§ TASK ITEM:
What you output must match, exactly, the lines from the start of the records to the line containing "You are a GUI", both ends kept and pictures excluded.

********************

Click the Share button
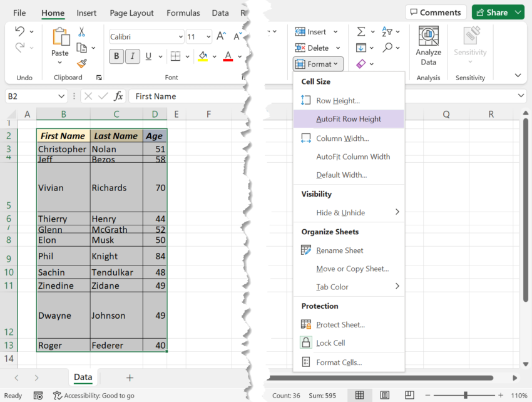This screenshot has width=532, height=402. tap(498, 12)
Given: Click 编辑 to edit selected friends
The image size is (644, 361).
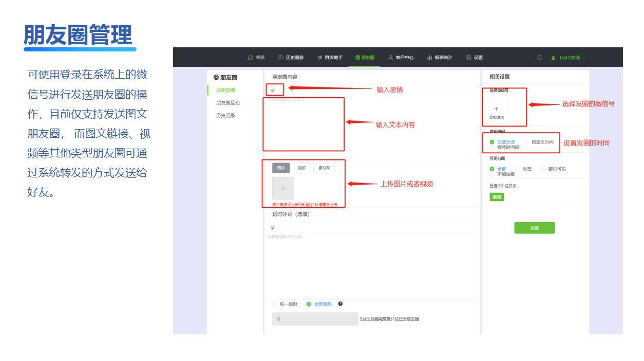Looking at the screenshot, I should point(497,196).
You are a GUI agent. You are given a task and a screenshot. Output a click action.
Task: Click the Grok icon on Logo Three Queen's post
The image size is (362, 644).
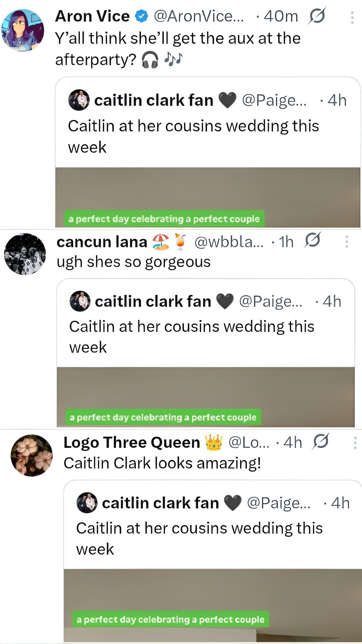(320, 441)
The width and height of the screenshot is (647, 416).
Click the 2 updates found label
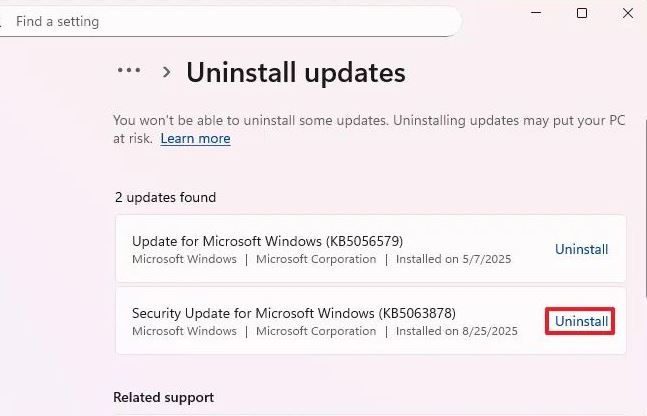165,198
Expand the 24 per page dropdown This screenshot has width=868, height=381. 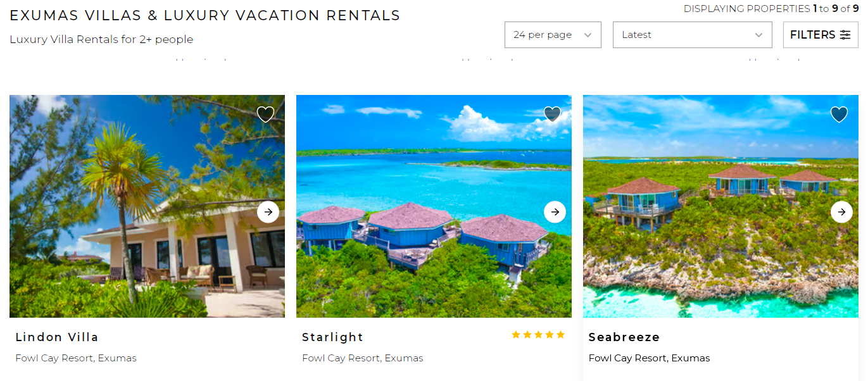(553, 35)
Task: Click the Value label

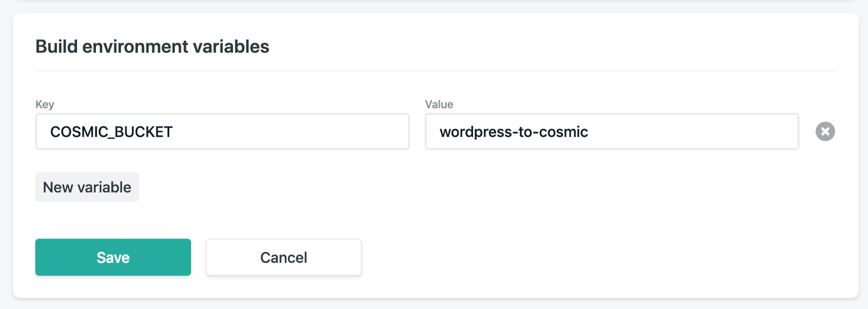Action: tap(439, 104)
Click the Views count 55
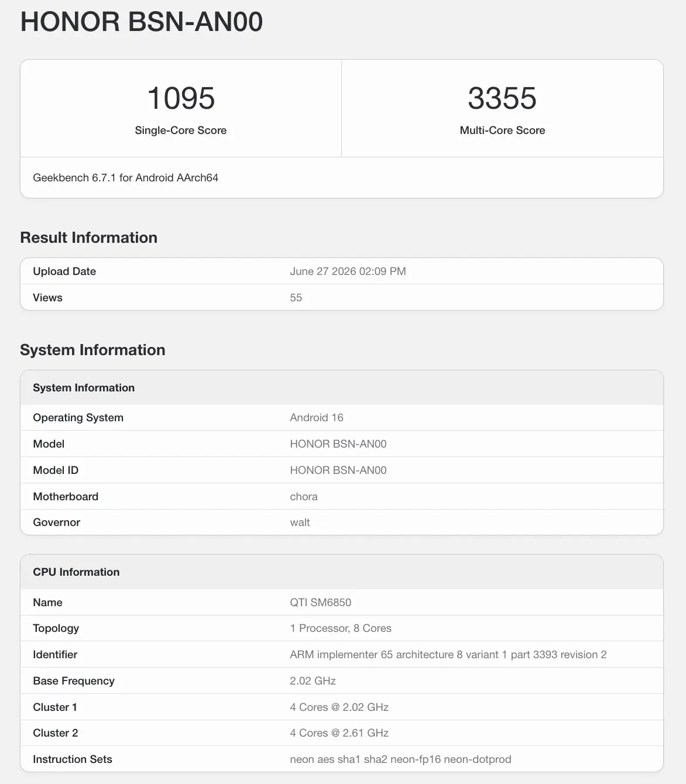 296,298
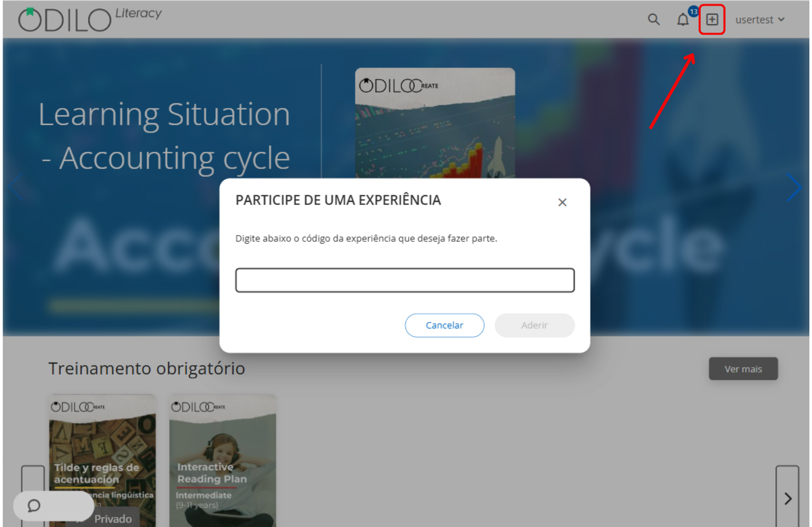Open the search magnifier icon
Viewport: 812px width, 527px height.
[653, 19]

********************

§ WRITTEN RESPONSE:
Click the Share button
This screenshot has width=532, height=402. tap(498, 12)
Given: Click 编辑 to edit selected friends
The image size is (644, 361).
Looking at the screenshot, I should point(497,196).
You are a GUI agent. You are given a task and a screenshot. Output a click action.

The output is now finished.